Their method consisted of two main steps – firstly, they set up nine GoPro cameras to record the bats leaving the colony at dusk. Secondly, Koger devised deep-learning models to detect and count the bats from the video recordings. The researchers validated the automated results by manually counting bats in the same clips, finding that the AI was 95% accurate and even worked in dark conditions.
“Using more sophisticated technology to monitor a colony as giant as Kasanka’s could be prohibitively expensive because you’d need so much equipment,” said Koger. “But we could show that cheap cameras paired with our custom software algorithms did very well at detecting and counting bats at our study site. This is hugely important for monitoring the site in the future.”
Over five nights, the AI method recorded an average of 750,000–1,000,000 bats each night, well below previous estimates. The authors explain that this may be low as they may not have caught the peak of the migration period, meaning some animals may have arrived later. Nevertheless, these estimates still place this colony as one of the largest congregations of bats in the world.
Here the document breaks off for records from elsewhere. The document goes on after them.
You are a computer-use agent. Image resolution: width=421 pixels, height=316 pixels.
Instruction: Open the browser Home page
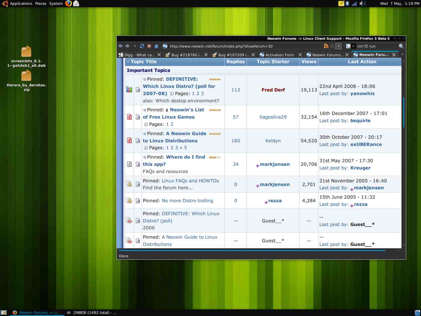pyautogui.click(x=156, y=46)
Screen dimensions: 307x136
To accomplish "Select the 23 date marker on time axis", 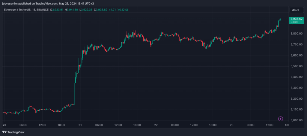I will coord(231,125).
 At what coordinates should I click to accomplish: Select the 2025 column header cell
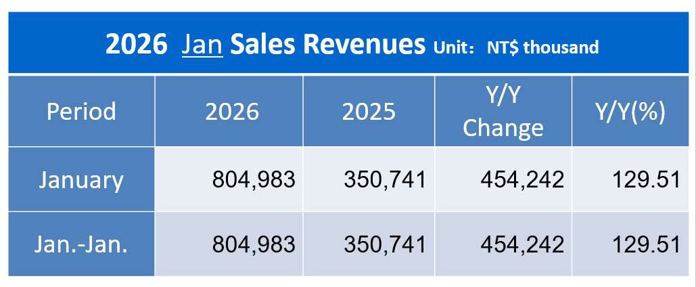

“This is a game-changer for counting and conserving large populations of animals,” said Dechmann. “Now, we have an efficient and reproducible way of monitoring animals over time. If we use this same method to census animals every year, we can actually say if the population is going up or down.”
Stressing the need for accurate population monitoring in the face of threats such as agriculture, Dechmann says the issue has never been so urgent: “It’s easy to assume that losing a few animals here and there from large populations won’t make a dent. But if we are to maintain the ecosystem services provided by these animals, we need to maintain their populations at meaningful levels. The Kasanka colony isn’t just one of many; it’s a sink colony of bats from across the subcontinent. Losing this colony would be devastating for Africa as a whole.”
Reference: Koger B, Hurme E, Costelloe BR, et al. An automated approach for counting groups of flying animals applied to one of the world’s largest bat colonies. Ecosphere. 2023;14(6):e4590. doi: 10.1002/ecs2.4590
This article is a rework of a press release issued by the Max Planck Institute of Animal Behavior. Material has been edited for length and content.